**Problem requirements:**
Quote the entries below verbatim, from the line with "The image size is (581, 327)." up to and including the line with "Action: [x=14, y=173]", and give nothing else.

** start of Data for this task **

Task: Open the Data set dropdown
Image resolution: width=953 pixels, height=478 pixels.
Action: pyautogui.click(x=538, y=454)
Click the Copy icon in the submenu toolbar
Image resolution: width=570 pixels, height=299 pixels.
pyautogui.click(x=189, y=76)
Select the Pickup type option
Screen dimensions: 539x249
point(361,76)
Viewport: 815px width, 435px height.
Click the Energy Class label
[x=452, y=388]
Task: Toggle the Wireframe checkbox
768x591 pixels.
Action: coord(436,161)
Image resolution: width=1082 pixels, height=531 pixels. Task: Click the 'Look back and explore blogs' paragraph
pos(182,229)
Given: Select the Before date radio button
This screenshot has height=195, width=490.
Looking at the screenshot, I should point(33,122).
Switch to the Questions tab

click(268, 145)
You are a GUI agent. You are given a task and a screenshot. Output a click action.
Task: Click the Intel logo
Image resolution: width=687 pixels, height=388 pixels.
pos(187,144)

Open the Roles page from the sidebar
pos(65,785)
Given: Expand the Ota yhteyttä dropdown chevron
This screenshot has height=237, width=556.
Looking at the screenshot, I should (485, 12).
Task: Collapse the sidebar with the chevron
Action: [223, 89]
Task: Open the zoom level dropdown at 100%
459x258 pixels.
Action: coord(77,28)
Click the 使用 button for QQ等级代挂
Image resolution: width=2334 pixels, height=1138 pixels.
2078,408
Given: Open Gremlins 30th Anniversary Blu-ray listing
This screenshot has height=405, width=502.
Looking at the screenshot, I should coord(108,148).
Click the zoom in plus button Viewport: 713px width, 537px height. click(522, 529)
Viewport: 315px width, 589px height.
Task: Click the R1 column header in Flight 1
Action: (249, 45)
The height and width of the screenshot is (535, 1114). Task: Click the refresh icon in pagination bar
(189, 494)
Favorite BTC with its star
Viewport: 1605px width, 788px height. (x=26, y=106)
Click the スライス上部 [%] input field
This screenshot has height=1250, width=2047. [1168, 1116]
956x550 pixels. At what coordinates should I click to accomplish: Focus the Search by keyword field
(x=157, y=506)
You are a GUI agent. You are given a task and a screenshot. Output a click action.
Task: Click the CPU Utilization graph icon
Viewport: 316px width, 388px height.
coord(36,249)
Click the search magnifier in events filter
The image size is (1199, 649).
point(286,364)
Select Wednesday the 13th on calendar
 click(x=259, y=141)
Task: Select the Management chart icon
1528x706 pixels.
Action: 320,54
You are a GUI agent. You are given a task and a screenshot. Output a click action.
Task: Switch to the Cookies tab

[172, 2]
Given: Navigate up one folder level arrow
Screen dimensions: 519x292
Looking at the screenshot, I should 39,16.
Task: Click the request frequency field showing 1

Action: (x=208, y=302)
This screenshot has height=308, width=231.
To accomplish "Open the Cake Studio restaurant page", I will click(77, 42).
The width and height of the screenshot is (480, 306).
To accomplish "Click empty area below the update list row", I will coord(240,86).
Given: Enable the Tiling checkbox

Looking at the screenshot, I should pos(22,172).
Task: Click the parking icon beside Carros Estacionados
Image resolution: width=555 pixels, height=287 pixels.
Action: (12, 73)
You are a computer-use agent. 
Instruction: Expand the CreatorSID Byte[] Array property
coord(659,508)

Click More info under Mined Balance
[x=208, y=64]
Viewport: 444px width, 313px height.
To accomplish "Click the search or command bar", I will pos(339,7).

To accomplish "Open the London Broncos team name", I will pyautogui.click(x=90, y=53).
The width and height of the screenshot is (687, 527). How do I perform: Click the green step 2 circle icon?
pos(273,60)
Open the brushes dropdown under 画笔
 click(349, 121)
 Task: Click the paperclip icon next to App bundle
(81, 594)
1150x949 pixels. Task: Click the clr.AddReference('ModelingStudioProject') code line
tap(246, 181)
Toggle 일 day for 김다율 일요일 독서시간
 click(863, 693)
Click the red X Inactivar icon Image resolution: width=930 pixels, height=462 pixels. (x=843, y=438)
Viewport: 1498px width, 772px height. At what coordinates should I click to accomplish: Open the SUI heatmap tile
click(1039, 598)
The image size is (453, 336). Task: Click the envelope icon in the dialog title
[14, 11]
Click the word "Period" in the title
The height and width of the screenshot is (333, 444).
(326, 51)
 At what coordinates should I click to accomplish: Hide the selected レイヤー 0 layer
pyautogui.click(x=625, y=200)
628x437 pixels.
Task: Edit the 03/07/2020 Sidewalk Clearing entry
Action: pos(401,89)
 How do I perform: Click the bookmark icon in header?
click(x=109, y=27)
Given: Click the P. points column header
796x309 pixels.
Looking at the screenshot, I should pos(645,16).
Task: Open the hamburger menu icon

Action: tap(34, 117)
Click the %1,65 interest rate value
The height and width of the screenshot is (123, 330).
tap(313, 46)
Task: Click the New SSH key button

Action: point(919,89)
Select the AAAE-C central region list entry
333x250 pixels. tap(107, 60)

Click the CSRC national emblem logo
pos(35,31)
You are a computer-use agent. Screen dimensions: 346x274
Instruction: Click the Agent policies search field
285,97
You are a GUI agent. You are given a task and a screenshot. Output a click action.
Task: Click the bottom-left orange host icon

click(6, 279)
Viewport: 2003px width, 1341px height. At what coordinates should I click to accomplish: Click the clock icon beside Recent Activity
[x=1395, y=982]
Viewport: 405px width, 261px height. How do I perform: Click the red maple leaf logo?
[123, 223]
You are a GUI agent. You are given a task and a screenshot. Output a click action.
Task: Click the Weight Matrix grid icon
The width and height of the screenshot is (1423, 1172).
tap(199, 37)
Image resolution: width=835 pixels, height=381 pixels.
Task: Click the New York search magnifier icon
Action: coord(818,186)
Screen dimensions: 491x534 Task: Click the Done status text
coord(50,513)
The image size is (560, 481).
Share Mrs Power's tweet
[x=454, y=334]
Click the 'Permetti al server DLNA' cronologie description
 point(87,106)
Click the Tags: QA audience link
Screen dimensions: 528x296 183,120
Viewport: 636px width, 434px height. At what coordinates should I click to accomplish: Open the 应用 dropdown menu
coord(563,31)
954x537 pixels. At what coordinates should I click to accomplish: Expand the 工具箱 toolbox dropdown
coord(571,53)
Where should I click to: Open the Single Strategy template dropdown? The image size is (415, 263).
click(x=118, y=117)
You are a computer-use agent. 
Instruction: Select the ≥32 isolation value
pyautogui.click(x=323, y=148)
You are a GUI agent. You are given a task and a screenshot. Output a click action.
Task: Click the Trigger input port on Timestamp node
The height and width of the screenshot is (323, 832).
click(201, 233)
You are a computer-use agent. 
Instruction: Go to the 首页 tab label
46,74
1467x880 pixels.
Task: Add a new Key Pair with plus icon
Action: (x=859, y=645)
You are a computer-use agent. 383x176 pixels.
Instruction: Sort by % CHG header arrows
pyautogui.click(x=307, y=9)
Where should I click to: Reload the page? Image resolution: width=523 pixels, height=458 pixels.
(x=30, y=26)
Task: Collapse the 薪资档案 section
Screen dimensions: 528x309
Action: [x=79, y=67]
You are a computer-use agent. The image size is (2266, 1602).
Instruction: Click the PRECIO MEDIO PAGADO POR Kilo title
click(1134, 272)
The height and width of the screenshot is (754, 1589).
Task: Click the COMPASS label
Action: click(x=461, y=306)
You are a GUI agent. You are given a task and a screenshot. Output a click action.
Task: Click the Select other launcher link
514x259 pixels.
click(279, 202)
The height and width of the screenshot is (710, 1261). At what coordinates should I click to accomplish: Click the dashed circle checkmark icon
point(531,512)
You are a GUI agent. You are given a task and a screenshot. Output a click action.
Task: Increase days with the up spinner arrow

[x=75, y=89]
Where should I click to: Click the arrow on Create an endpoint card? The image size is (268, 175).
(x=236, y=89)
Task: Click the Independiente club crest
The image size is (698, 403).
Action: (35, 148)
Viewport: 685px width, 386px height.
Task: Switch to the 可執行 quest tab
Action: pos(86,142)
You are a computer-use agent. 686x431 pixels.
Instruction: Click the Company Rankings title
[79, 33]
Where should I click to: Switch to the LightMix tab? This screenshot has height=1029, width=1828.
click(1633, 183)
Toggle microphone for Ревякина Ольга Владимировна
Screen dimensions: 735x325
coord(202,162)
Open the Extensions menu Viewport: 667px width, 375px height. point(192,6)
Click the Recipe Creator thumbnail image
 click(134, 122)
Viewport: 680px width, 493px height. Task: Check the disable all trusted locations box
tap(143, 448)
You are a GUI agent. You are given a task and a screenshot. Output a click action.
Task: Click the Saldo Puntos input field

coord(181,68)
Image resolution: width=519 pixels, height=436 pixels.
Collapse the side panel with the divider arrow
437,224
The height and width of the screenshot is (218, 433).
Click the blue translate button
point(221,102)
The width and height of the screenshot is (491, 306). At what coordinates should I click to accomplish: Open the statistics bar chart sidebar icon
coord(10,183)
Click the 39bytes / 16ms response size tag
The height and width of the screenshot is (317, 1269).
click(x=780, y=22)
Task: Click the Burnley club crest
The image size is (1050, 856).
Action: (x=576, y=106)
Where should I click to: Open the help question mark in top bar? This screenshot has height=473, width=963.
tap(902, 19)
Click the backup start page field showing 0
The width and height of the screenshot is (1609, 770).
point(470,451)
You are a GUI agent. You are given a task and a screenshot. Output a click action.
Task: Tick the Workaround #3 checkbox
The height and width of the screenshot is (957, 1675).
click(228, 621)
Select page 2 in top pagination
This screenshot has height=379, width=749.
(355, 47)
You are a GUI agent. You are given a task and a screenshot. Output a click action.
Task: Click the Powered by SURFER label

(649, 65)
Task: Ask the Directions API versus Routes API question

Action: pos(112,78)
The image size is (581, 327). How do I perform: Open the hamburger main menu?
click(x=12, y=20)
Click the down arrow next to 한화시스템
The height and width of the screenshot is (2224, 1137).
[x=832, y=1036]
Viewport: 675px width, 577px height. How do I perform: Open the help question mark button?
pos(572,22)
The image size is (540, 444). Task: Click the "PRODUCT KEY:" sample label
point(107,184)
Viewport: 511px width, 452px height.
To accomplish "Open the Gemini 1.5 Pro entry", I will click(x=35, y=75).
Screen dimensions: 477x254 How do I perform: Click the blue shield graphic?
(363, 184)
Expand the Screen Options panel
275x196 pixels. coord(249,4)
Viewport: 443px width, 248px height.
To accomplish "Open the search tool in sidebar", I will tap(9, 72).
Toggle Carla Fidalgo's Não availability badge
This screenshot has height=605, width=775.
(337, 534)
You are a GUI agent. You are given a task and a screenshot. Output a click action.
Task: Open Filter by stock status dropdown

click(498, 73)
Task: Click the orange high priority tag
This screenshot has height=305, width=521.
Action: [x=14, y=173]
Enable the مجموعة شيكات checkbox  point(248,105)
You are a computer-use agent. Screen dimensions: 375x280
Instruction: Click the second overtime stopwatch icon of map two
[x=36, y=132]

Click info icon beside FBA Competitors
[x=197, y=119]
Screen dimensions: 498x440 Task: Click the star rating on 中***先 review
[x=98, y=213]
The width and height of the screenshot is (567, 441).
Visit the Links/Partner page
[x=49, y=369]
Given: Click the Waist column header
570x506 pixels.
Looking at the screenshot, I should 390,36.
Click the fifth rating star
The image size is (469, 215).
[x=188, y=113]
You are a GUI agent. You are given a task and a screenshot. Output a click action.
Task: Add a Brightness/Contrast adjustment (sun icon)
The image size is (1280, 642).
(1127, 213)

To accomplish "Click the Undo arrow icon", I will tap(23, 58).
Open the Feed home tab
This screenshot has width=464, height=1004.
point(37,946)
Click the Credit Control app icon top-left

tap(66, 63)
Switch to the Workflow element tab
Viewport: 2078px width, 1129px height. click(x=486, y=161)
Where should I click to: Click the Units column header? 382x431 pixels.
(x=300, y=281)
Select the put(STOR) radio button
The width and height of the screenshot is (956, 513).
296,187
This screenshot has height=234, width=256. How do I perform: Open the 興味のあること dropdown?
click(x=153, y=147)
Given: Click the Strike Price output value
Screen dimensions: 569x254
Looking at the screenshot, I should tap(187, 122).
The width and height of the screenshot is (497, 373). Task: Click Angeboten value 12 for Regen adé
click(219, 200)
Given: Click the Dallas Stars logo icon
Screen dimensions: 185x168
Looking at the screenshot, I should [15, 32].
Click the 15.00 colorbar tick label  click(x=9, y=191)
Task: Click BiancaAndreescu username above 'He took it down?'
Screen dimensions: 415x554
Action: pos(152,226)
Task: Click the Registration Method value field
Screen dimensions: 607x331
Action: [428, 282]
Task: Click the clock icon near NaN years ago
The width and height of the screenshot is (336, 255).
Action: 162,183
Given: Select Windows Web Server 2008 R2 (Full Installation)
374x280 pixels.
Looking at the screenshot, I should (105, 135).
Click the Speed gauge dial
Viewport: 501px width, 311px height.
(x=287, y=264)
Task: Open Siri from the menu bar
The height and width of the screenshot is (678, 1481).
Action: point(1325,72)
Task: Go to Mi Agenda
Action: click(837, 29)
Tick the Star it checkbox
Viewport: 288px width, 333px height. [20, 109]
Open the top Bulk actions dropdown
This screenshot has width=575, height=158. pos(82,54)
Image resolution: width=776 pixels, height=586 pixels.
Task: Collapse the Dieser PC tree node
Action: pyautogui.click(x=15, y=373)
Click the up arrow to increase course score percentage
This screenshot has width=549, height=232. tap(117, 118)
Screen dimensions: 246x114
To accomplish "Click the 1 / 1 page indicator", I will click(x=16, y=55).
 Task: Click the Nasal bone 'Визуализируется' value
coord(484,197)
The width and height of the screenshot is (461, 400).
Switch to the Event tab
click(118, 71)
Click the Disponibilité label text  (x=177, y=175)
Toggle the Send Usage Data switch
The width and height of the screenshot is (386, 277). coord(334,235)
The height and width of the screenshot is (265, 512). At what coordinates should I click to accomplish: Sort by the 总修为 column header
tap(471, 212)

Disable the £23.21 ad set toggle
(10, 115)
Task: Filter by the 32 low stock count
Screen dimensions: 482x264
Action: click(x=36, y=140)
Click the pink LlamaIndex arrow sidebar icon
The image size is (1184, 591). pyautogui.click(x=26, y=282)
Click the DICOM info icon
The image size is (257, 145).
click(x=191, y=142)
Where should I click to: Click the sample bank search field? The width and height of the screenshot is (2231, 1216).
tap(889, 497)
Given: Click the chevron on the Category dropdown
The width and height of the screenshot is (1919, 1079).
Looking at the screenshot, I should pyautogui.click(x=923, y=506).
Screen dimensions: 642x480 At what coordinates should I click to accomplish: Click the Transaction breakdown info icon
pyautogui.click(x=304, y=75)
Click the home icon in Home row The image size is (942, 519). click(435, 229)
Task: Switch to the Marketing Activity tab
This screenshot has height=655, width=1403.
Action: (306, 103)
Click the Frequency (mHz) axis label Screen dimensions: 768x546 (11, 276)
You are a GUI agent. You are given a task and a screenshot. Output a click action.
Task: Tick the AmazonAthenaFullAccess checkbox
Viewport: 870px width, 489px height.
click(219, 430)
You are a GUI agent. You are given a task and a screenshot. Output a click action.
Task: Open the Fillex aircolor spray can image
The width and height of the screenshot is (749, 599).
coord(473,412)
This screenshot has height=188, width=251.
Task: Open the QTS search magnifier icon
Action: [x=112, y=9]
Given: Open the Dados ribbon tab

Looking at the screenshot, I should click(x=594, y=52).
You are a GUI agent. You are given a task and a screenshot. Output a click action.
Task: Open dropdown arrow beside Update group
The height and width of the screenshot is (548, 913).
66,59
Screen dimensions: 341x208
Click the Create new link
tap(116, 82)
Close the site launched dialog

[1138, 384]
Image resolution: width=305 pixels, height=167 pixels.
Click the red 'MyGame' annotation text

** end of Data for this task **

**Problem solution:**
The image size is (581, 327). How do I perform: Open the hamburger main menu?
click(x=12, y=20)
Click the down arrow next to 한화시스템
The height and width of the screenshot is (2224, 1137).
[x=832, y=1036]
Viewport: 675px width, 577px height. How do I perform: Open the help question mark button?
pos(572,22)
The image size is (540, 444). Task: Click the "PRODUCT KEY:" sample label
point(107,184)
Viewport: 511px width, 452px height.
To accomplish "Open the Gemini 1.5 Pro entry", I will click(x=35, y=75).
Screen dimensions: 477x254 How do I perform: Click the blue shield graphic?
(363, 184)
Expand the Screen Options panel
275x196 pixels. coord(249,4)
Viewport: 443px width, 248px height.
To accomplish "Open the search tool in sidebar", I will tap(9, 72).
Toggle Carla Fidalgo's Não availability badge
This screenshot has height=605, width=775.
(337, 534)
You are a GUI agent. You are given a task and a screenshot. Output a click action.
Task: Open Filter by stock status dropdown

click(498, 73)
Task: Click the orange high priority tag
This screenshot has height=305, width=521.
Action: [x=14, y=173]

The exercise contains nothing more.